The only major difference is that European nations are farther down the path to fiscal collapse. The welfare state was adopted earlier in Europe and government spending among euro nations now consumes a staggering 49 percent of economic output. This heavy fiscal burden, especially when combined with onerous tax systems, helps explain why growth is anemic.
But the United States is only a couple of decades behind. According to long‐run forecasts from the Congressional Budget Office, the burden of federal spending will reach European levels as the baby boom generation retires.
At some point, investors are going to realize that the United States is on an unsustainable path. Whether that’s 10 years from now or 20 years from now is anybody’s guess.
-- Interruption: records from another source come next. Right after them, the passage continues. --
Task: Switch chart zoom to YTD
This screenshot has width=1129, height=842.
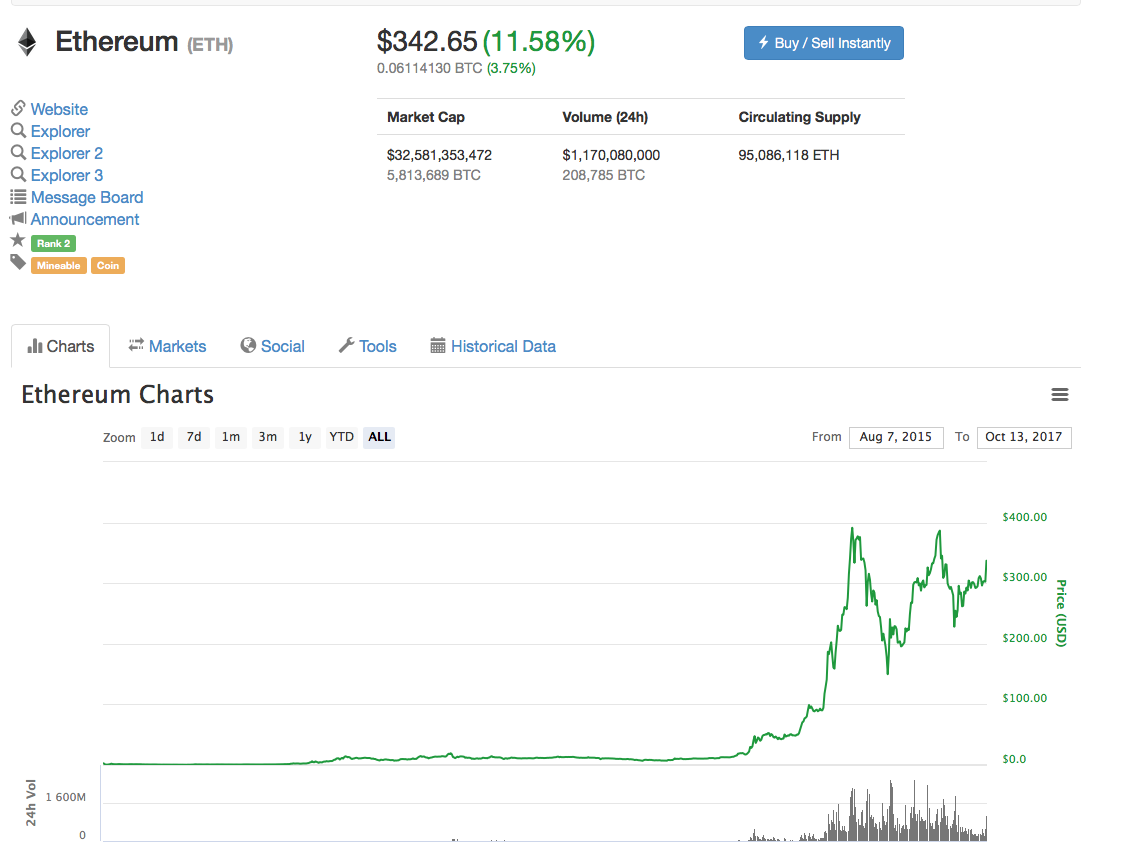Action: pyautogui.click(x=342, y=437)
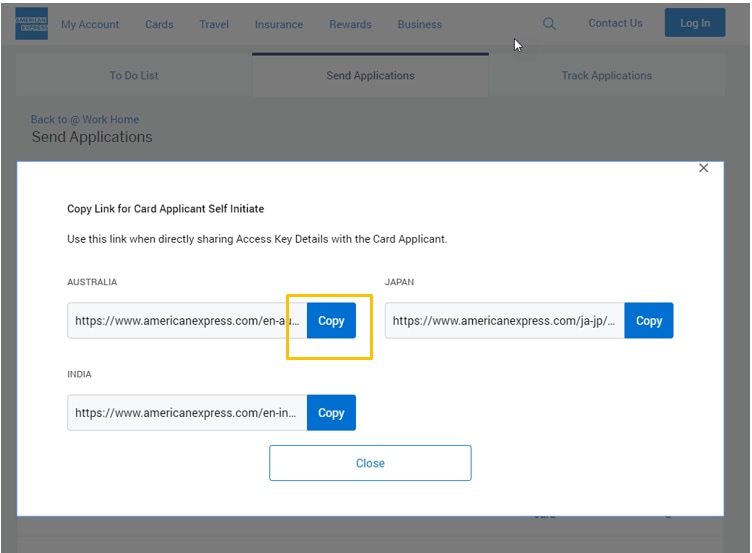Copy the Japan application link
The width and height of the screenshot is (752, 553).
(649, 321)
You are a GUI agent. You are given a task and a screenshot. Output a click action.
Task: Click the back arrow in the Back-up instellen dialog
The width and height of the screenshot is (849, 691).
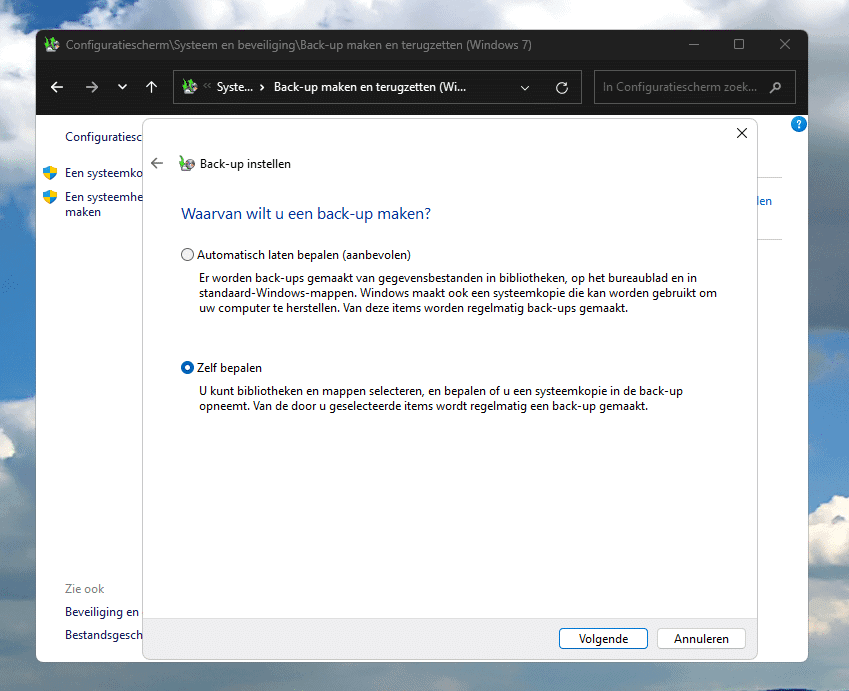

What we do know, however, is that Greece, Portugal, and Ireland already have stuck their snouts in the bailout trough, and it’s probably just a matter of time before Italy, Spain, and Belgium are in the same category. Heck, they’re already receiving indirect bailouts from the European Central Bank, which is buying up their dodgy debt in hopes of postponing the day of reckoning.
The one silver lining to this dark cloud is that the United States still can turn things around. Greece, Italy, and other welfare states have probably passed the point of no return, but it’s still possible for American lawmakers to fix the entitlement crisis by turning Medicaid over to the states , modernizing Medicare into a premium‐support system, and transitioning to a system of personal retirement accounts for younger workers.
If those reforms don’t take place, the consequences won’t be pleasant. To be blunt, there won’t be an IMF to bail out the United States.